What you are asked to do | Repeat the material in full. Keep every line exactly as it is.

Material provided |
##############################

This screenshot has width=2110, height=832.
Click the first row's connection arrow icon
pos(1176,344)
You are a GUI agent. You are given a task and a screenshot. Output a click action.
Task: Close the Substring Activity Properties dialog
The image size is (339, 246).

##############################

Exercise solution |
This screenshot has width=2110, height=832.
Click the first row's connection arrow icon
pos(1176,344)
You are a GUI agent. You are given a task and a screenshot. Output a click action.
Task: Close the Substring Activity Properties dialog
The image size is (339, 246).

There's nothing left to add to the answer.